→ Exercise description:
Repeat the lines below word for word, starting at the line that contains "At what (x,y)" and ending with the last line, both included. Leave out the pictures.

→ Given information:
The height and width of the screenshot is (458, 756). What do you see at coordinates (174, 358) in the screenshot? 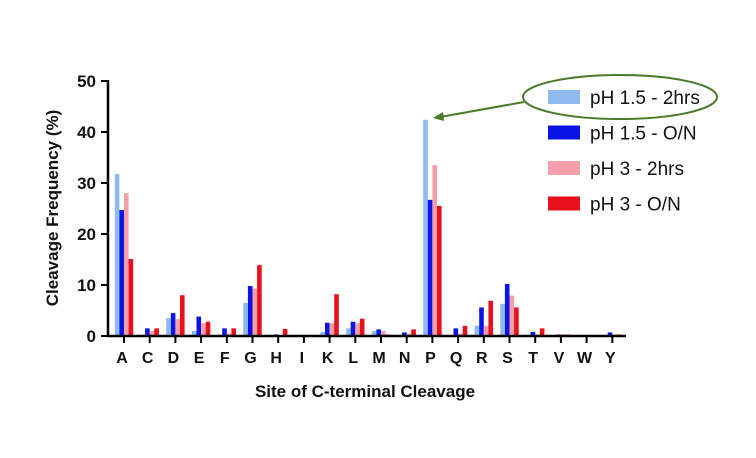
I see `x-tick-label: D` at bounding box center [174, 358].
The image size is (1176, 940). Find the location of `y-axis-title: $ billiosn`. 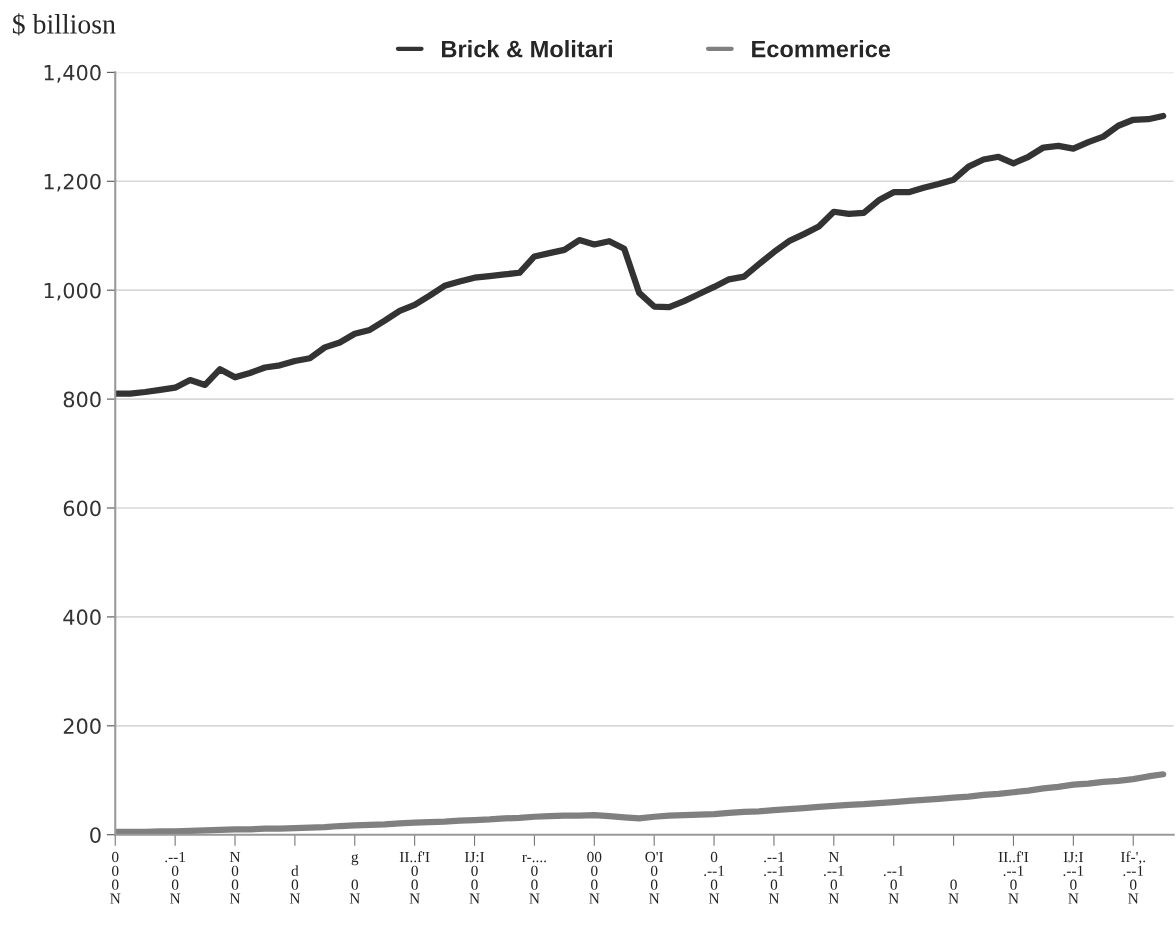

y-axis-title: $ billiosn is located at coordinates (64, 24).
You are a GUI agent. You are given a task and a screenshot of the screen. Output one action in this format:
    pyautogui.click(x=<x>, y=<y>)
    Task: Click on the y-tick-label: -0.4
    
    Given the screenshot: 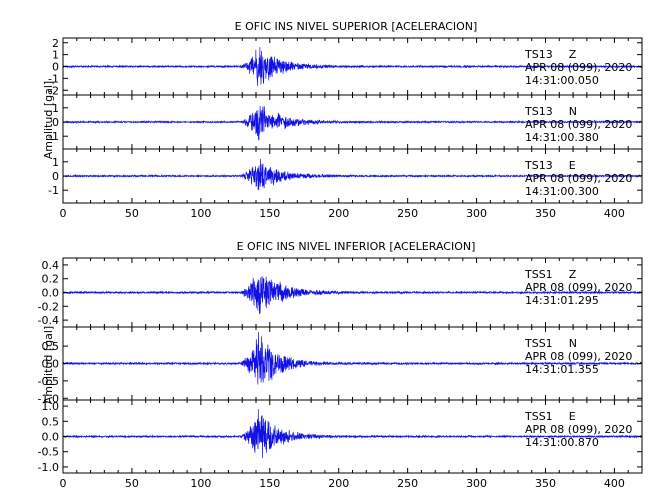 What is the action you would take?
    pyautogui.click(x=48, y=320)
    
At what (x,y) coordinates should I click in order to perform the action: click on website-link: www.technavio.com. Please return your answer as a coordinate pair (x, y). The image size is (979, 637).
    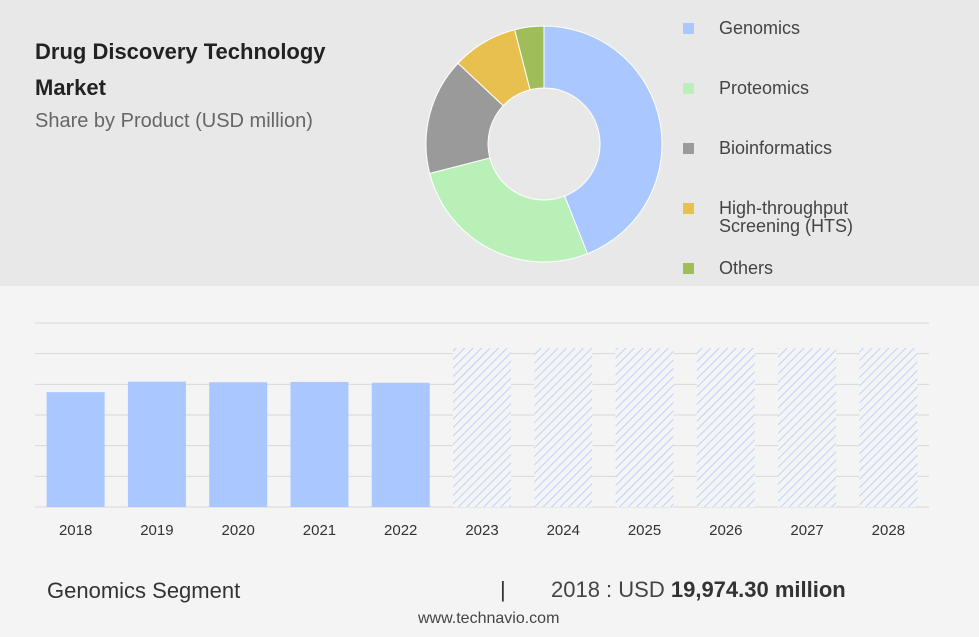
    Looking at the image, I should click on (489, 618).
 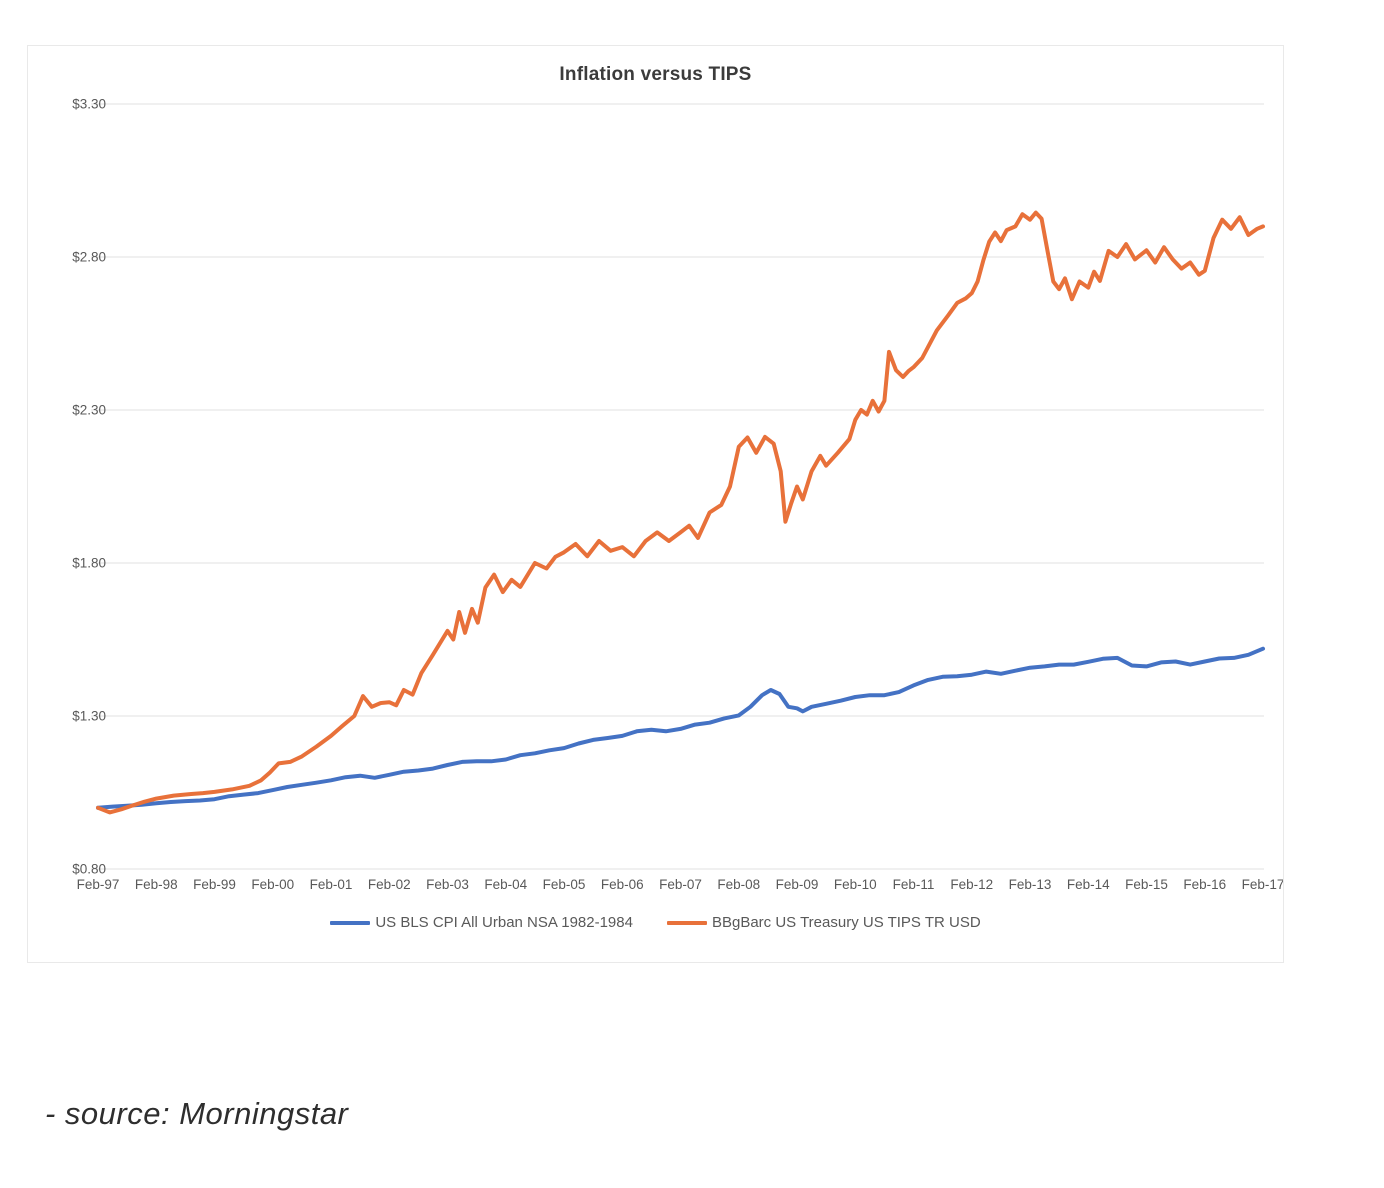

→ Exercise answer:
At what (x,y) coordinates should I click in order to perform the action: click on website-link: www.technavio.com. Please return your answer as a coordinate pair (x, y). The image size is (979, 637).
    Looking at the image, I should click on (489, 618).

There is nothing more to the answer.